▶ [The problem] Which lines hold the string "click"? Copy each of them from the material below.

++++ Data supplied ++++

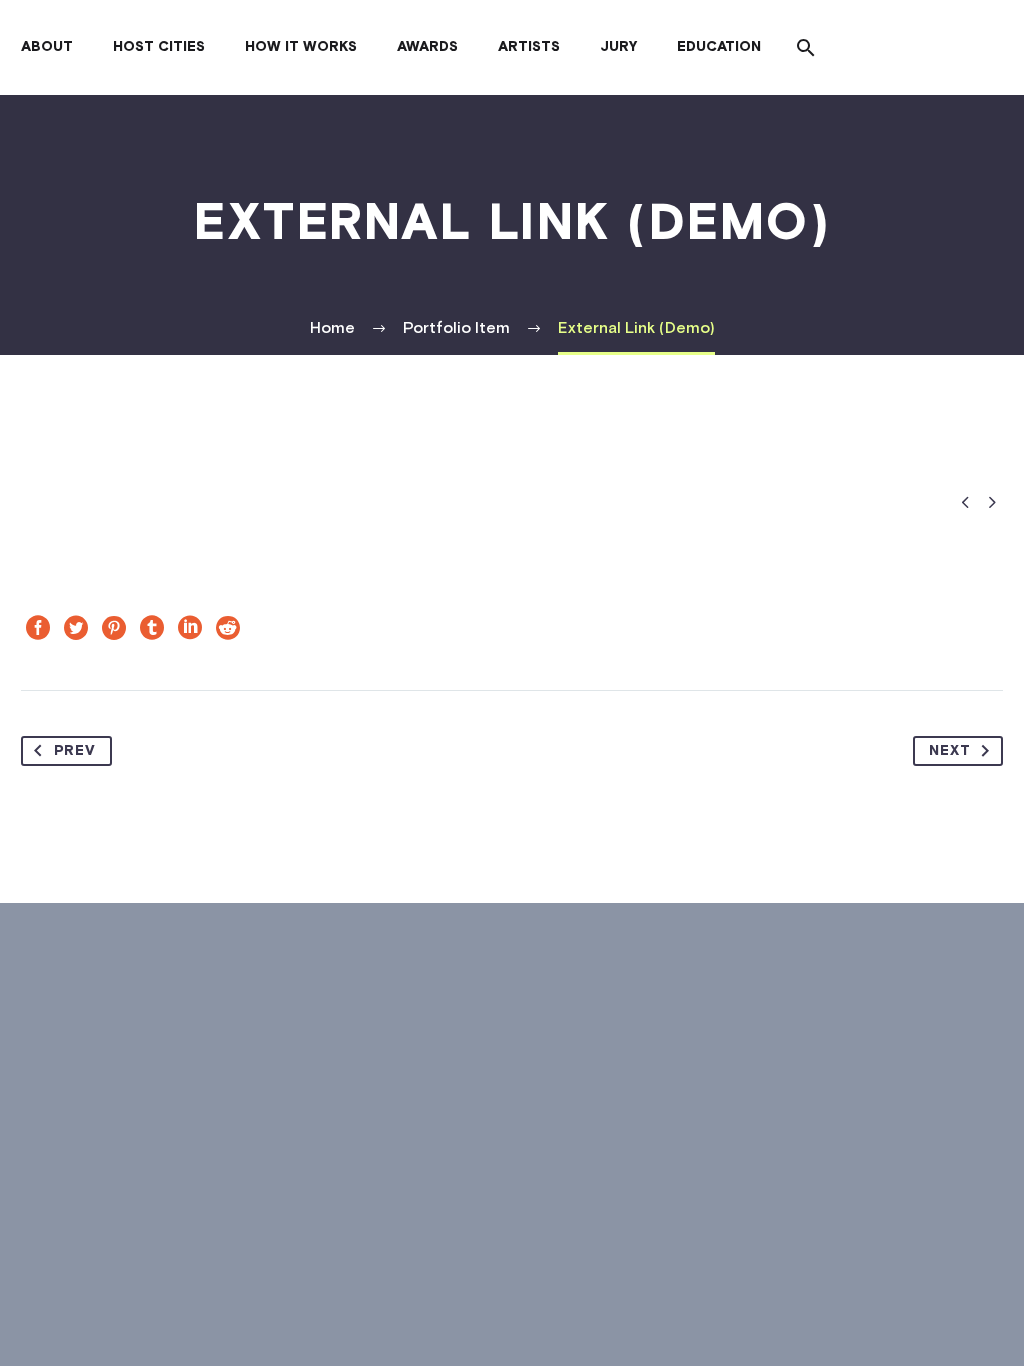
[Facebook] (38, 628)
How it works (301, 47)
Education (719, 47)
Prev (75, 751)
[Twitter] (76, 628)
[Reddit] (228, 628)
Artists (529, 47)
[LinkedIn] (190, 628)
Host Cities (159, 47)
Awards (427, 47)
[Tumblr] (152, 628)
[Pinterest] (114, 628)
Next (949, 751)
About (47, 47)
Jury (618, 47)
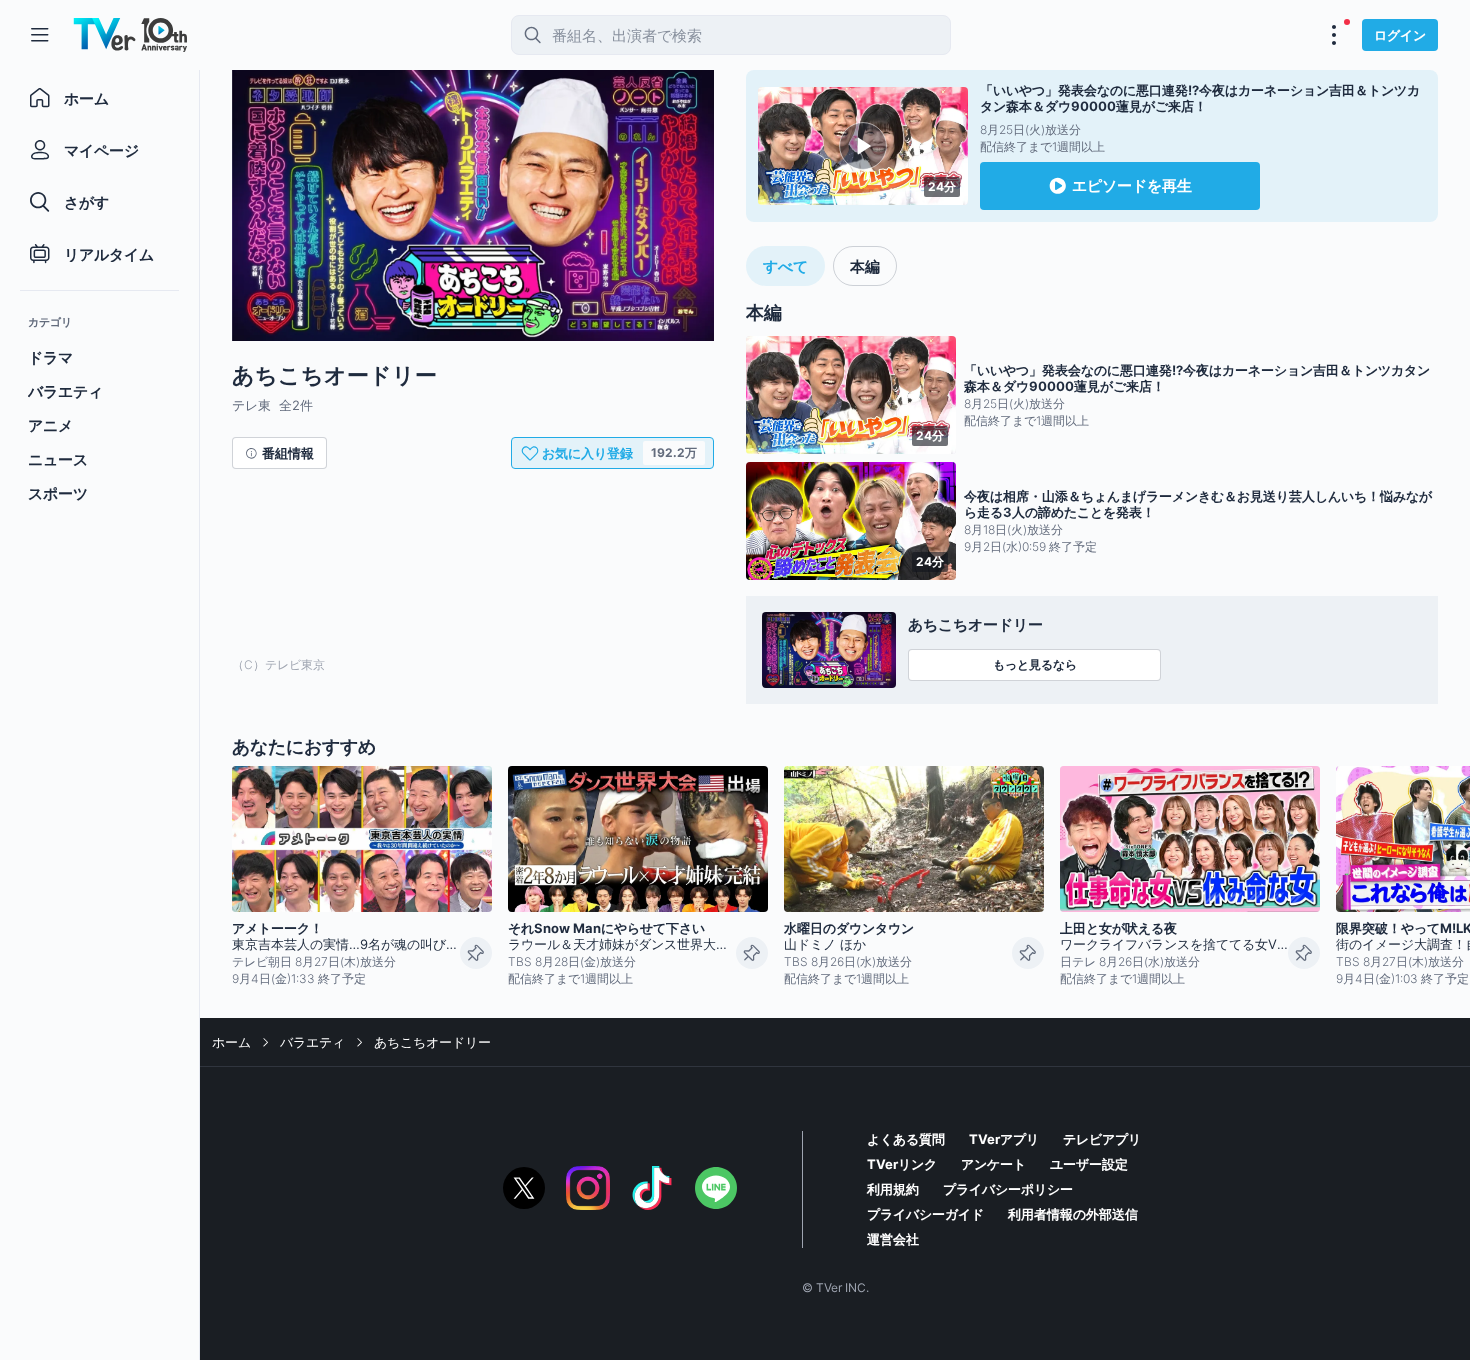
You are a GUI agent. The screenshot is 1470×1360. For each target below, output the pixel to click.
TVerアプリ (1004, 1139)
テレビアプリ (1102, 1139)
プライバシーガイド (925, 1214)
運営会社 (893, 1239)
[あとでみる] (476, 953)
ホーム (231, 1042)
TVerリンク (902, 1164)
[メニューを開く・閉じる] (1334, 35)
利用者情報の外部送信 (1073, 1214)
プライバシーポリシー (1008, 1189)
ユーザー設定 (1089, 1164)
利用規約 (893, 1189)
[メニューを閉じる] (40, 35)
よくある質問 (906, 1139)
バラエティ (312, 1042)
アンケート (993, 1164)
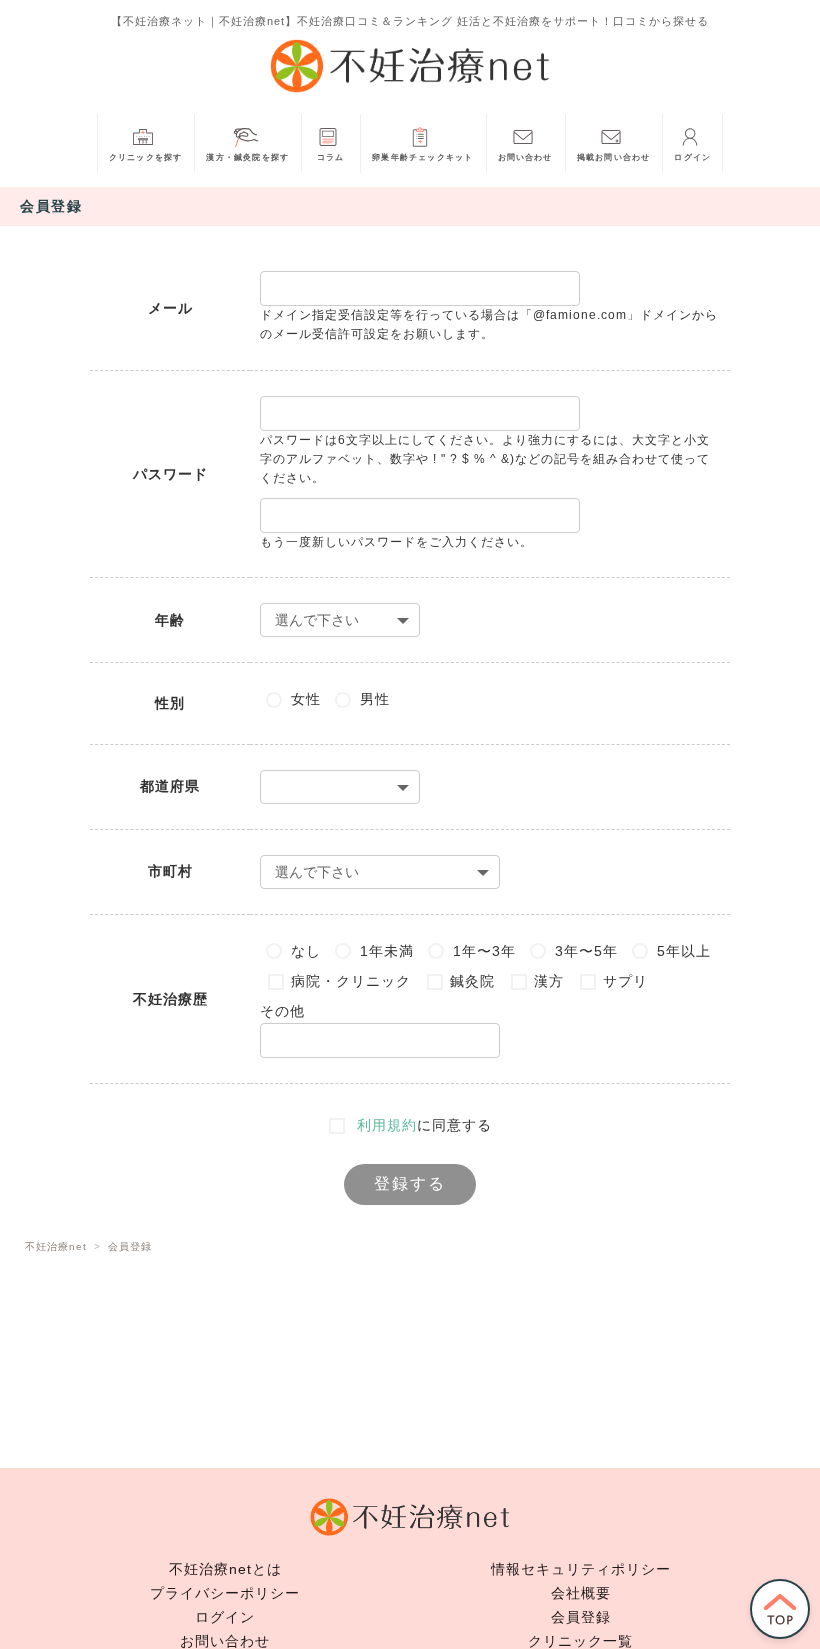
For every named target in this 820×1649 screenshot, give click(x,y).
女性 (306, 699)
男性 (375, 699)
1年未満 (387, 951)
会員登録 (581, 1617)
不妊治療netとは (225, 1569)
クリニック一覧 (580, 1641)
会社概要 (581, 1593)
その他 (282, 1011)
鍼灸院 (472, 981)
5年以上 (684, 951)
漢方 (549, 981)
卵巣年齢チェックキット (422, 157)
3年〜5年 (586, 951)
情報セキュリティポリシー (581, 1569)
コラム (331, 157)
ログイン (692, 157)
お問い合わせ (525, 157)
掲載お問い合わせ (614, 157)
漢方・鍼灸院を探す (247, 157)
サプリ (625, 981)
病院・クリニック (351, 981)
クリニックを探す (146, 157)
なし (306, 951)
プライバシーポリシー (225, 1593)
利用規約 (387, 1125)
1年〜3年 (484, 951)
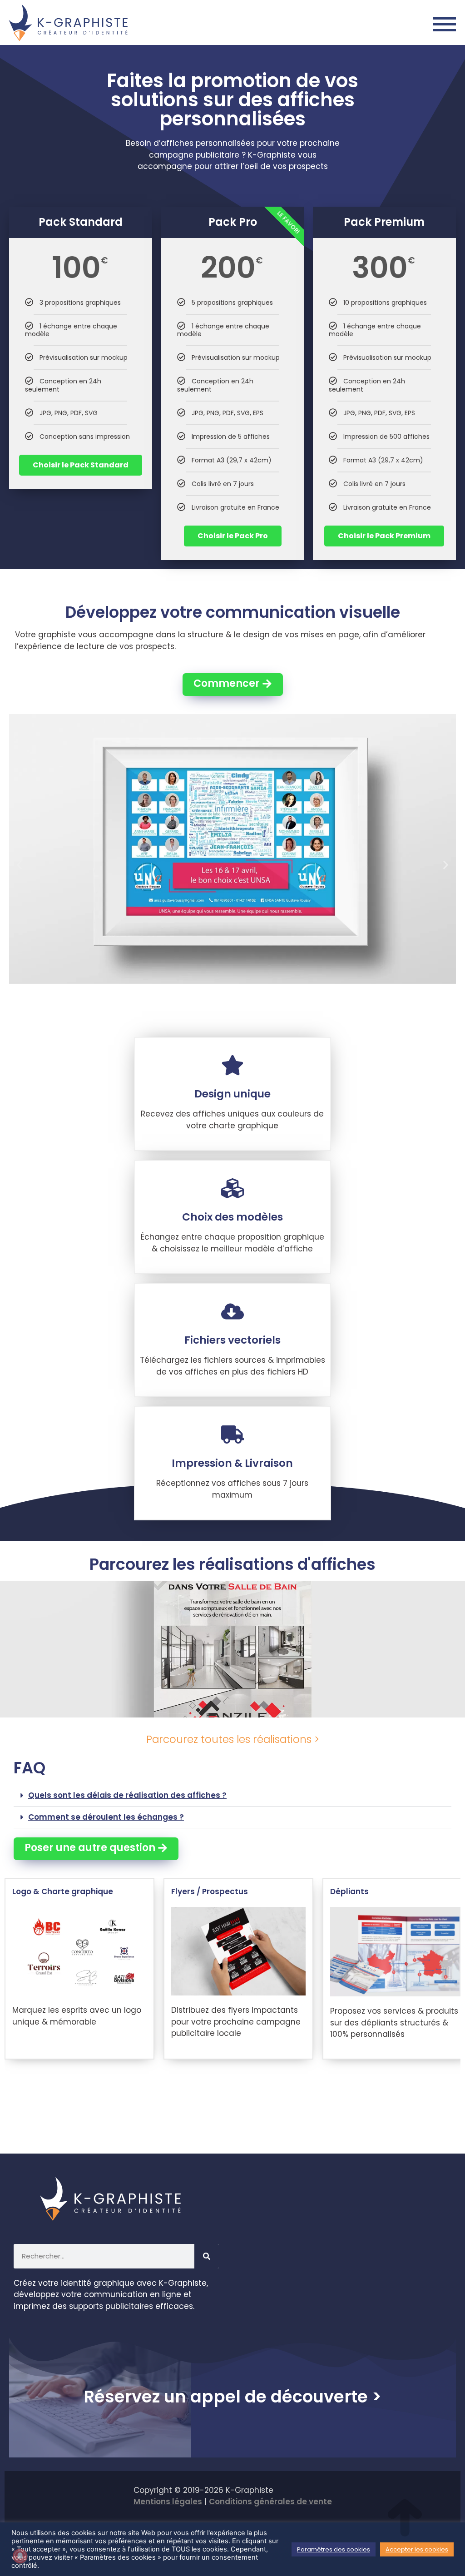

++++

▶ [Task answer]
You are a GUI agent. The screenshot is 1470×1360. For each target below, output the pixel to click.
For every named target in this 820×1649 screenshot, give click(x,y).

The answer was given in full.